▸ 実施課題
1. 摩擦抵抗測定キットに関する文章について、次の(a)～(c)がそれぞれ文章の内容と合致するかを「はい」または「いいえ」で答え、判断の根拠となる箇所を文章からそのまま引用してください。(a) 傾斜台は平坦面上に設置される。(b) 表示部は錘の重さを表示する。(c) 荷重測定器はシート材を介さずに平坦面に直接設置される。
2. 摩擦抵抗測定キットに関する文章の続きを、最後の文の後から書き進めてください。

説明

摩擦抵抗測定キットおよび摩擦抵抗測定方法

【課題】実際の歩行環境により即した詳細な評価を、容易かつ低コストにて行うことができ、その他にも2つの部材の相対的な摩擦抵抗の測定に使用することができる摩擦抵抗測定キットおよび摩擦抵抗測定方法を提供すること。
【解決手段】平坦面とシート材との摩擦抵抗を測定する摩擦抵抗測定キットであって、傾斜面12aを有し平坦面上に設置される傾斜台10と、傾斜台10の傾斜面12aに沿って落下させる錘20と、シート材30と、平坦面上における傾斜台10の近傍にシート材30を介して設置される荷重測定器40とを備え、荷重測定器40は、傾斜台10の傾斜面12aに沿って落下する錘20と衝突する当接部42と、錘20から当接部42に加えられた最大荷重を平坦面とシート材30との摩擦抵抗値として測定する測定部と、測定部にて測定された最大荷重を表示する表示部43とを具備することを特徴とする摩擦抵抗測定キット。

【発明の詳細な説明】
【技術分野】
【0001】
本発明は、平坦面とシート材との摩擦抵抗を測定する摩擦抵抗測定キットおよび摩擦抵抗測定方法に関するものである。

▸ データ部分
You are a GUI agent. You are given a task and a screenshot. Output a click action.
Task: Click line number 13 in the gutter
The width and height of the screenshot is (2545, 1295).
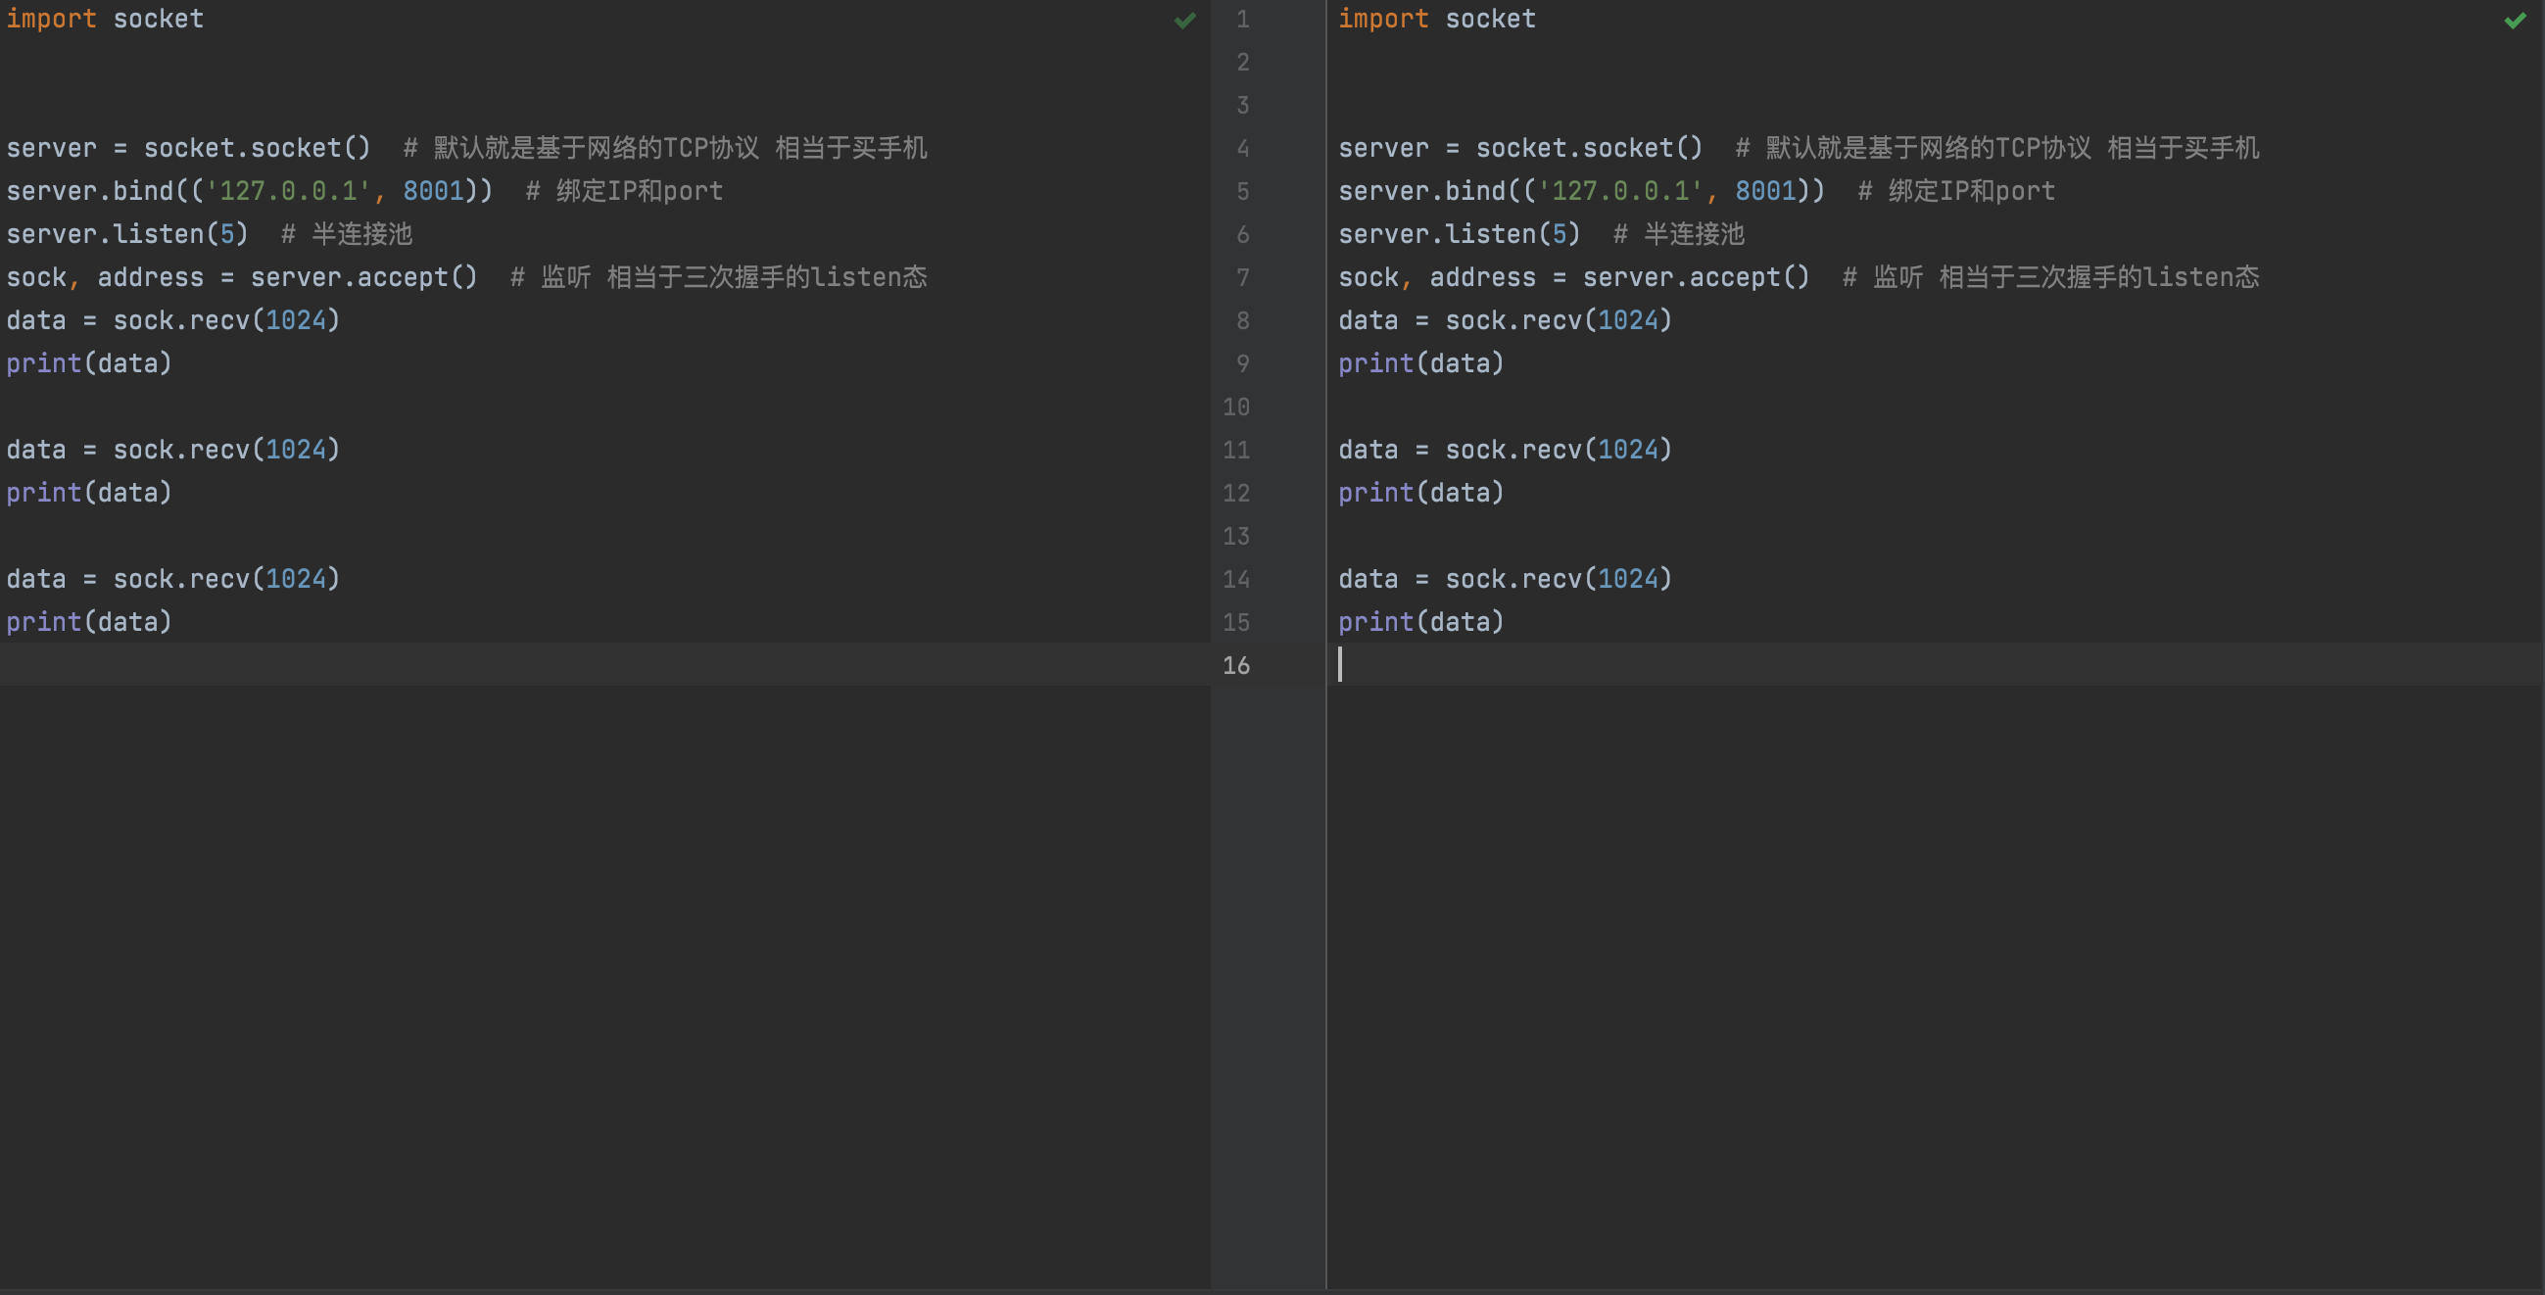click(x=1236, y=536)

▸ 課題別解答
1.
(a) はい。「傾斜面12aを有し平坦面上に設置される傾斜台10」
(b) いいえ。「測定部にて測定された最大荷重を表示する表示部43」
(c) いいえ。「平坦面上における傾斜台10の近傍にシート材30を介して設置される荷重測定器40」

2.
【背景技術】
【0002】
建物の内部や周囲を土足で歩行する人工的に設けられた歩行面、裸足で歩く浴室床面等は、水分や油分が付着すると滑り易くなり、滑りやすくなった歩行面を歩行者が歩くと転倒事故がしばしば生じている。よって、不特定多数の歩行者が歩行する歩行面を所有する所有者または管理する管理会社等は、転倒事故を防止するための必要性を迫られている。
そのため、まず、歩行面が歩行者にとってどの程度滑り易いのかを調べる必要があるが、我が国ではその規定がないため、従来は被験者(測定者)が実際に歩行面を歩いて滑り易さを体感することにより評価することが一般的であった。しかし、この方法では、同一の歩行面であっても被験者によって滑り易さの評価にばらつきがあるため、客観的に評価することができず、また多段階で評価することも困難であった。
【0003】
歩行面の滑り具合(滑り度合い)を客観的に測定する装置として、例えば、英国振り子試験器(英国WESSEX社製の「スキッドレジスタンステスタ」)が挙げられ、これはアメリカ規格の「英国振り子試験器を使用する表面摩擦特性測定に関する標準方法(ASTM E303−83)」に採用されており、日本では株式会社トキメック自動建機が販売している(非特許文献1参照)。なお、この測定器具による測定結果は、摩擦抵抗等を評価する他の評価方法とは無関係である。
【0004】
英国振り子試験器による摩擦特性の測定の概要は、まず、この振り子試験器を摩擦特性を測定したいあるいは滑り易さの評価を実施したい歩行面上に設置し、振り子先端にゴム製スライダを取り付けた振り子アームを水平位置にセットし、解除ボタンを押すことにより振り子アームをスウィングさせ、ゴム製スライダを歩行面に摺接させる。そして、スタート位置とは90°以上反対側へスウィングした振り子アームの最高位置がBPN値としてポインタにて表示される。歩行面の摩擦抵抗が大きい程、振り子アームのスウィングは小さくなり、BPN値は大きくなる。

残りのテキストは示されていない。